A Fish Out of Water
By Beatrice Robinson
For a long time, Perrier, with naturally occurring carbonation, has been the water of choice to the wealthy elite. The class and pretension that oozes naturally from anything French, meant that being seen without this dark green organically sculpted glass (no expense spared) bottle of Perrier while doing everything, insinuated that you weren't anyone. Things are a lot more complicated now. The market has been saturated, if you will, with all types of water—making all kinds of social and economic gestures. Water has become a type of Whiskey in its own right and time must be taken to make the right choice, not only for your palette but for your social standing.
Brooke, taken by advertising, approached the oasis that is the drinks aisle with an increasing awareness of the implications her purchase could have on the rest of her life. Water, our evolutionary comrade means so much more than hydration, it is a constitutional product steeped in class, hierarchy and geological exoticism. This moment, a blend of anxiety and revelation along with the sharpness of her third eye, was indicating to Brooke that synchronicity was not just a figment of Carl Jung's imagination. She had a strong feeling that this event was no accident, and a journey to higher consciousness and spiritual awakening was being revealed to her by aisle 8. She observed the shades of blue through the eyes of a self-fulfilling prophecy and believed that self-discovery and Nirvana were awaiting her at the bottom of one of the bottles.
The journey would, of course, be slow and arduous, a natural characteristic of a pilgrimage of its kind; it could take days, months, potentially years to make the right decision. The liquid revealed little at first. It was enigmatic and ambiguous. Brooke paced up and down the aisle, imagining herself as Moses—dividing the water that surrounded her. Her mind continued to wonder, beyond her surroundings and the Bible, to the various destinations of the globe that this tamed element had been retrieved from, and what it all meant.
She considered which of the classics best represented the aura she intended to broadcast to the world, was it Fiji—an artesian water, naturally filtered through volcanic rock resulting in a 'unique' mineral profile as well as a soft and smooth taste? This archipelago of more than 300 islands in the South-Pacific and its colonial history was appealing to Brooke's inner Republican. There was also Evian, a classic choice for the narcissist; not only marketing itself as a fountain of youth but a company that takes credit for planet Earth's various ice-ages in forming geological terrain with natural filtration—purely for the manufacture of its product. If it was aristocracy Brooke wanted to indulge herself in, there was Hildon—a water sourced from a well on the Hildon Estate in Hampshire, England. Not to mention S. Pellegrino, a water described as an 'Italian Icon.’ Its value and iconic identity were simply expressions of its Italian spirit. This brand of water has been associated with London, New York, and Milan fashion week—a premium brand naturally synonymous with style.

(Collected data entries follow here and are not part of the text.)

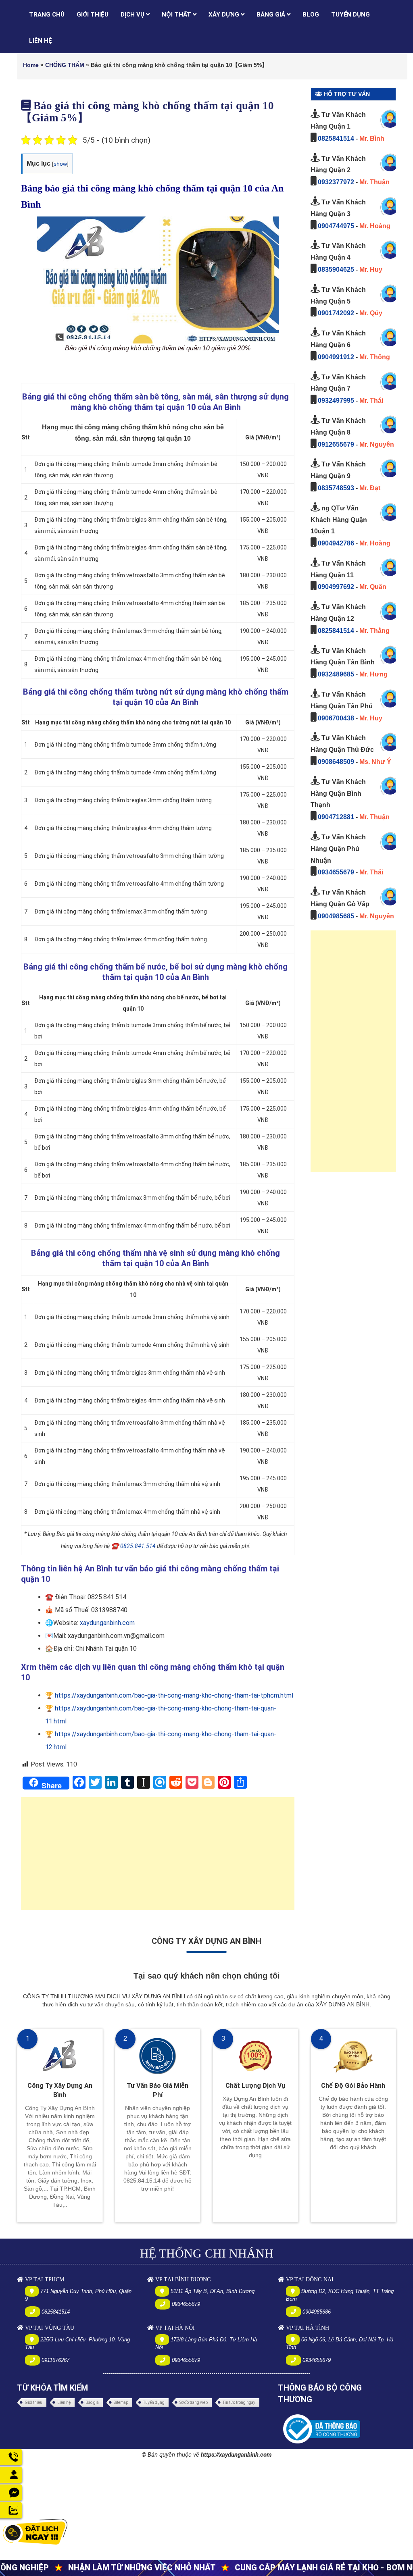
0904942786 (336, 543)
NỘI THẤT (177, 14)
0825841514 (336, 138)
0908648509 (336, 761)
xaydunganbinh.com (107, 1623)
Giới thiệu (33, 2402)
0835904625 (336, 269)
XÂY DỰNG (225, 14)
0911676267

Brooke believed she was the medium, but what was the message? What were these deities trying to convey to her? Between the health benefits of the vitamins and minerals, to the ornate marketing strategies, the message to a trained eye was as simple as the goading of Alice in her Adventures in Wonderland – 'Buy Me'. An onlooking employee, reading the dilemma frequently faced by customers subjected to unnatural varieties of life's elixir interjected— “I drink tap water”. Brooke like others before her, had, however, been carried away by her own spirituality. She quickly transitioned into a cult leader of her own mind and as such, began to browse the rest of the supermarket for offerings. As she gradually collected talismans, totems, and jujus for the water bottles, she created an atmosphere of peace and tranquility that George Harrison would have been proud of. The aisle began to resemble the shrine of some kind of temple. Cans of beans, flowers, tea-bags, sugar, chocolates, tooth-brushes, coconut-oil, and Coca-Cola now ornately decorated the base of the shelves.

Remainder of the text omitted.